Lo spero per voi, visto che a livello artistico valete poco più del due di briscola.
Una band fondamentalmente sovrastimata (adesso come durante i ‘sacri’ ed ‘inossidabili’ anni ottanta) e che, come spesso accade nella dozzinalità dell’universo metallaro, ha avuto il periodo di minor notorietà in concomitanza con gli unici lavori realmente creativi (stendendo un velo pietoso sul confuso e malprodotto Renewal, concentriamo piuttosto tutte le nostre energie sul tenebroso Outcast ma soprattutto sull’ottimo Endorama, vero apice compositivo del quartetto di Essen) nati, e questo è sempre bene ricordarlo, dal sodalizio con quel fenomeno delle sei corde che risponde al nome di Tommy ‘Baron’ Vetterli (adesso bisognerebbe alzarsi in piedi per tributare il giusto tributo, altro che balle! ).

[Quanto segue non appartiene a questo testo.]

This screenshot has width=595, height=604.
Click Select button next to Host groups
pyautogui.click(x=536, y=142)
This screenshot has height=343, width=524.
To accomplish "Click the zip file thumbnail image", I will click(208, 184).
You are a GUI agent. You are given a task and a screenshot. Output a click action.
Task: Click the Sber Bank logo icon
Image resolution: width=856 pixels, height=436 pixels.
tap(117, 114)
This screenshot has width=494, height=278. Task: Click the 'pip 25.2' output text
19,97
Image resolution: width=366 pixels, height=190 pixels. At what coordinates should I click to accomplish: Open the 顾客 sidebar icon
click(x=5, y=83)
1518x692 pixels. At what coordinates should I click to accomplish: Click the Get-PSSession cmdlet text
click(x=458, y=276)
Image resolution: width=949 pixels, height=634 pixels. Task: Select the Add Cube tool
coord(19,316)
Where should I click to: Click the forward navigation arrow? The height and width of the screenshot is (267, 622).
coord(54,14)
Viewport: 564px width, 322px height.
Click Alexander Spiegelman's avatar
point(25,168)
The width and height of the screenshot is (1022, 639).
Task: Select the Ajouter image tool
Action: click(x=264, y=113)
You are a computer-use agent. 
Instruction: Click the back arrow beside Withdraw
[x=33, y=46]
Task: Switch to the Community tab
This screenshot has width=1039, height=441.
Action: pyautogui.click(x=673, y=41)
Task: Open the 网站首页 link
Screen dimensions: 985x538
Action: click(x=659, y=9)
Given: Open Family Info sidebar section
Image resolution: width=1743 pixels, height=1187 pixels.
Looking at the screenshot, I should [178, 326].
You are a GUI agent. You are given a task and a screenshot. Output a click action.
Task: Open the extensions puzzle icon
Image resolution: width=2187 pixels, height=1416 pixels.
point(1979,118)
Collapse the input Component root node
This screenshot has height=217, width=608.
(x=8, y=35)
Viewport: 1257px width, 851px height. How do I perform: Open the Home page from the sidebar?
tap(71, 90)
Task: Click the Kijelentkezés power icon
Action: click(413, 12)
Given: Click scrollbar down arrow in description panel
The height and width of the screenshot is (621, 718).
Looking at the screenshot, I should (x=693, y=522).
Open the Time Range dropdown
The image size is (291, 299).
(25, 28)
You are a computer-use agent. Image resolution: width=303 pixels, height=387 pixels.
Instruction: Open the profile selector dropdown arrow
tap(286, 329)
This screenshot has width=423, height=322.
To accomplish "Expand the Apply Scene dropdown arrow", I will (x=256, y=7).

SARCASM MODE ON– Ma il metal, quello vero, non morirà mai. Quindi fate largo al potente, violentissimo Gods of Violence!!! –SARCASM MODE OFF-.

Diciamo subito che la differenza principale tra il ‘vecchio’ corso (prendiamo come disco di riferimento il meno peggio Extreme Aggression) e quello ‘nuovo’ è, in linea di massima, un taglio leggermente più vario delle varie composizioni, con chorus che rimangono comunque di una banalità e ripetitività davvero disarmante (Satan is Real, Totalitarian Terror) ma comunque in parte risollevati dalla vena melodica dell’ascia finlandese Sami Yli-Sirniö, certamente un buon strumentista ma – e qui devo ripetere per l’ennesima volta i soliti concetti – personaggio totalmente privo di idee e personalità, tanto che Michael Amott (altro musicista ormai giunto al capolinea, perso tra tinture per capelli e la sempreverde arte berlusconiana del reclutamento di giovani puttanone per risollevarsi… il morale!) potrebbe facilmente rimpinguare il proprio conto in banca citandolo per plagio.
Tutto qui? Purtroppo si, perché già dalla title track (la quinta traccia su undici… si salvi chi può! ) la formula comincia – e qui scusate il francesismo – a rugare letteralmente la minchia, mostrando evidenti segni di cedimento nel songwriting: anche il più inesperto degli headbangers potrebbe, usando un minimo di vena critica, immaginarsi cosa lo attende durante i brani successivi.
Senza contare la staticità della voce di Petrozza, da sempre vero punto debole di questi veterani del metal più intransigente (se penso a cosa sarebbe potuto essere il vituperato Endorama con un singer degno di questo nome!) : un rantolio da cane bastonato che ci accompagna per quasi un’ora sulla stessa, noiosissima, frequenza. Ed infatti… non sarà certo il patetico inno generazionale Fallen Brother, oppure l’epicità di Death Becomes My Light a salvare la baracca teutonica da una bocciatura largamente meritata.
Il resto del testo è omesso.